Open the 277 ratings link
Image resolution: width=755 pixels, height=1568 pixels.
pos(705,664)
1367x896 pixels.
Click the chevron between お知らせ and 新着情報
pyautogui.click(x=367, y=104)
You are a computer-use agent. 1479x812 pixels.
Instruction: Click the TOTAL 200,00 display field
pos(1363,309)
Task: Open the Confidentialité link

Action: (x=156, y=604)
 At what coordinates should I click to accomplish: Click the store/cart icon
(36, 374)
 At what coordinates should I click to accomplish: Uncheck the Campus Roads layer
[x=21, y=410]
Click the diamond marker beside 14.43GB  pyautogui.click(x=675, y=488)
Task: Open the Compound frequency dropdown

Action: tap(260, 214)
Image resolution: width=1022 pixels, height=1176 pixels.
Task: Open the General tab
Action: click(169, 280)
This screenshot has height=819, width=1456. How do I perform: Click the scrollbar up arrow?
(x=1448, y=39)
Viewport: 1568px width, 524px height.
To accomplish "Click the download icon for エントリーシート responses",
+ + + + + + +
Task description: Format every line of the material above as a Markdown table with the columns Row and Line. Number the rows in order and skip any blank lines.

Exercise response:
| Row | Line |
|---|---|
| 1 | Open the 277 ratings link |
| 2 | Image resolution: width=755 pixels, height=1568 pixels. |
| 3 | pos(705,664) |
| 4 | 1367x896 pixels. |
| 5 | Click the chevron between お知らせ and 新着情報 |
| 6 | pyautogui.click(x=367, y=104) |
| 7 | You are a computer-use agent. 1479x812 pixels. |
| 8 | Instruction: Click the TOTAL 200,00 display field |
| 9 | pos(1363,309) |
| 10 | Task: Open the Confidentialité link |
| 11 | Action: (x=156, y=604) |
| 12 |  At what coordinates should I click to accomplish: Click the store/cart icon |
| 13 | (36, 374) |
| 14 |  At what coordinates should I click to accomplish: Uncheck the Campus Roads layer |
| 15 | [x=21, y=410] |
| 16 | Click the diamond marker beside 14.43GB  pyautogui.click(x=675, y=488) |
| 17 | Task: Open the Compound frequency dropdown |
| 18 | Action: tap(260, 214) |
| 19 | Image resolution: width=1022 pixels, height=1176 pixels. |
| 20 | Task: Open the General tab |
| 21 | Action: click(169, 280) |
| 22 | This screenshot has height=819, width=1456. How do I perform: Click the scrollbar up arrow? |
| 23 | (x=1448, y=39) |
| 24 | Viewport: 1568px width, 524px height. |
| 25 | To accomplish "Click the download icon for エントリーシート responses", |